Are you familiar with the ER revolving door syndrome? People who don’t have a family doctor go to the ER to see one and, when they aren’t taken care of, they come back sooner or later. The revolving door syndrome is particularly present among patients with mental health disorders. The psychiatry emergency department and general ER are often the only way for these patients without a family doctor to be seen. When these people don’t receive help, far too often they come back with worsened conditions.

Even though the Ministère de la Santé et des Services sociaux has been saying that mental health is a priority for the last ten years, their actions don’t really seem to line up with the goal: to offer patients better access to services. The Liberal government’s last mental health action plan for 2015-2020 has big targets, and while it is still difficult to accurately measure its effectiveness, based on what we see in the health network, one might guess it will be off target.

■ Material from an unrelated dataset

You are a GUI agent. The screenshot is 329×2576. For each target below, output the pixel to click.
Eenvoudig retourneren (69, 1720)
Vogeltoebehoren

Service decentralization would be ideal, perhaps even essential, for both senior’s care and mental health, but if patients don’t have access to services, then we will continue to see these unfortunate cases multiply.

This week I had the opportunity to spend a day with healthcare professionals from the Institut universitaire en santé mentale de Montréal to talk about safe healthcare professional-to-patient ratios. I met people who are passionate about their work but who are struggling to find a way to meet their most fragile patients’ needs. Many of these healthcare professionals witnessed the mental health reforms firsthand but still haven’t seen any benefits.

During the last election campaign, parties talked a lot about access to front line health care. However, they barely mentioned how important it is to offer better access to front line mental health services. It is high time for politicians to deliver on the promise to provide care to this particularly vulnerable segment of the population.

The CAQ is now in charge at the National Assembly. The new government needs to focus on the organization of mental health care in order to better meet needs. Where should they start? Well, they could demand a moratorium on the closure of the psychiatry department at the Hôpital du Saint-Sacrement. That would be a good start!